Without the pictures, print each of the records below exactly as it appears.

(Given entries begins)

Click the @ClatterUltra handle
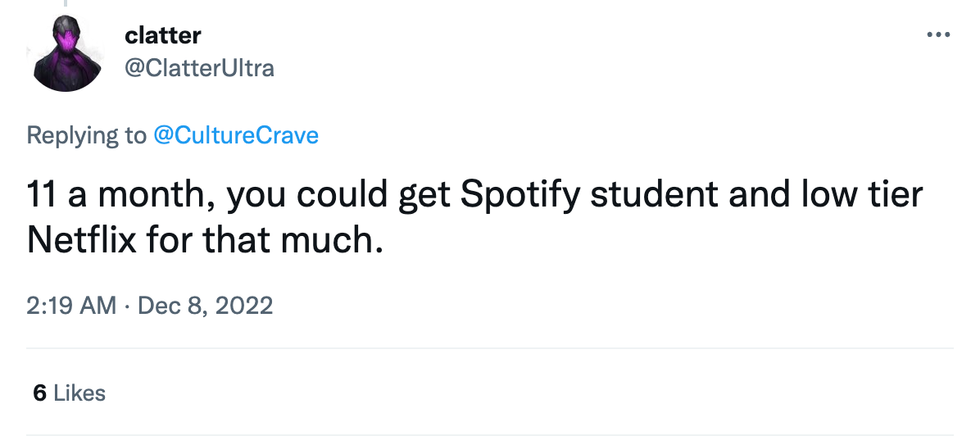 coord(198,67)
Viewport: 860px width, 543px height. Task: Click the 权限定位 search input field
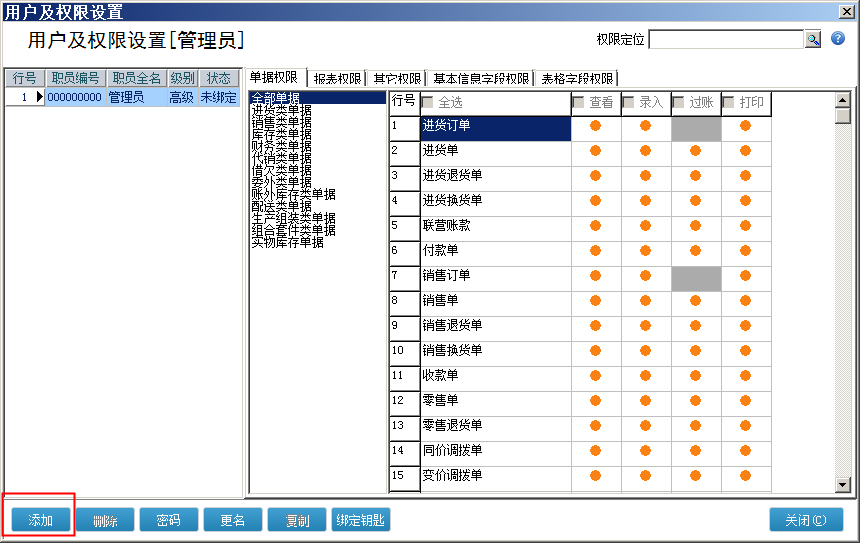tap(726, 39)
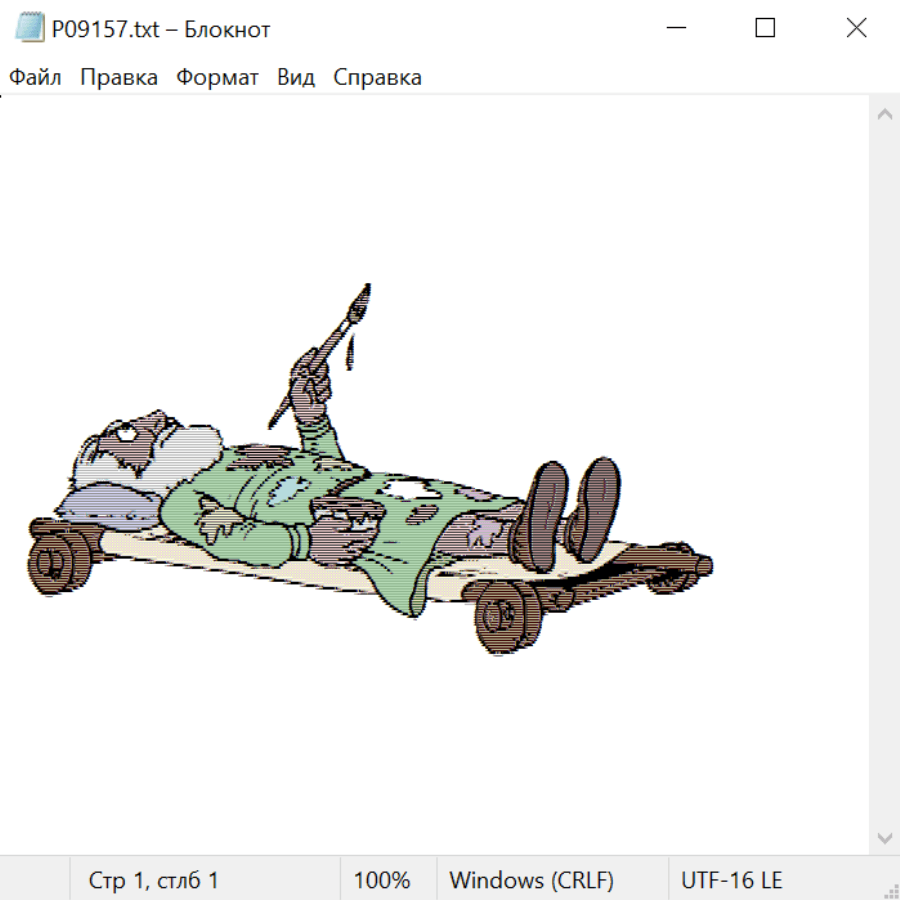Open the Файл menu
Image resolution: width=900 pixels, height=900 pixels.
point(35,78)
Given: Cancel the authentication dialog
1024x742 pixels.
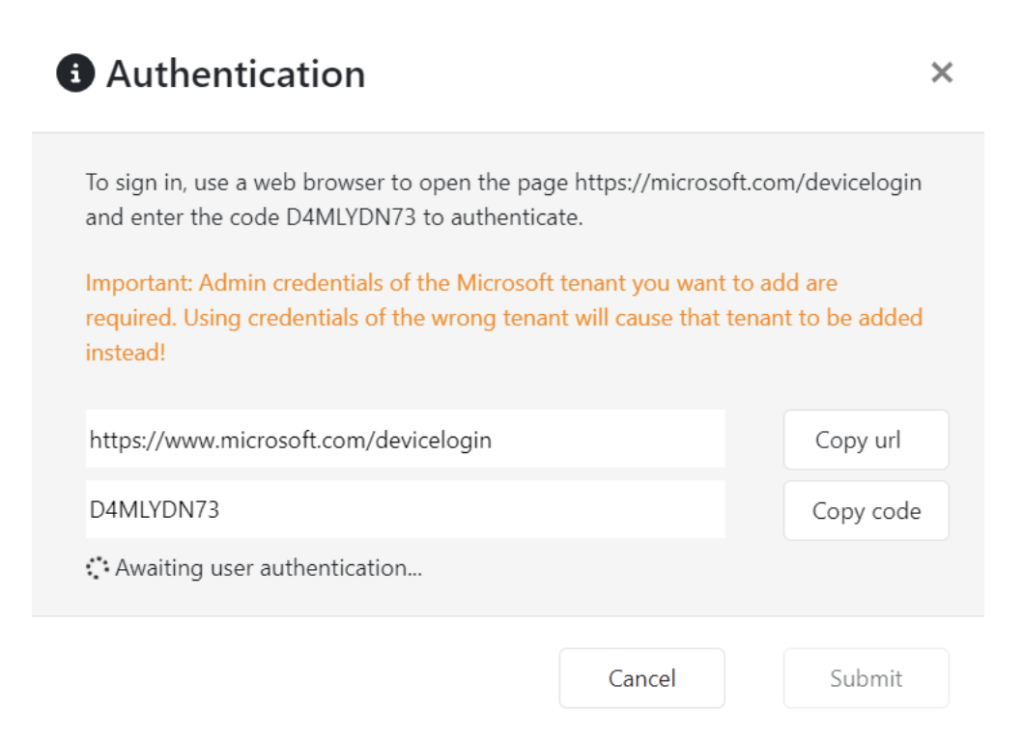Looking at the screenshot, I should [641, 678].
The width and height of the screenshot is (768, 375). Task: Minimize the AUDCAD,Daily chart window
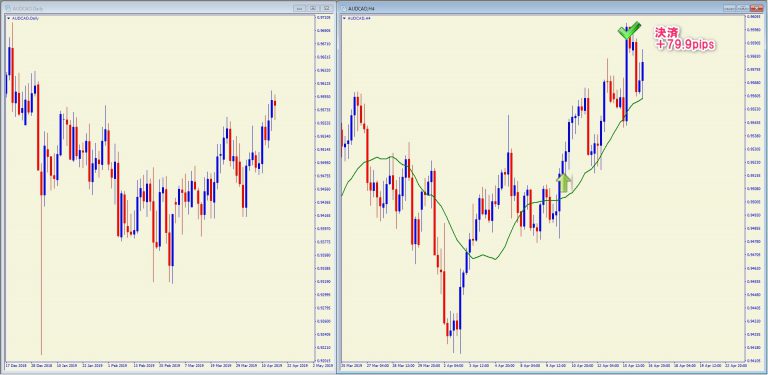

(Given entries ends)

* Response to the exercise:
Click the @ClatterUltra handle
 coord(198,67)
Viewport: 860px width, 543px height. Task: Click the 权限定位 search input field
tap(726, 39)
Open the Файл menu
Image resolution: width=900 pixels, height=900 pixels.
point(35,78)
Given: Cancel the authentication dialog
1024x742 pixels.
Looking at the screenshot, I should [641, 678].
The width and height of the screenshot is (768, 375). Task: Minimize the AUDCAD,Daily chart window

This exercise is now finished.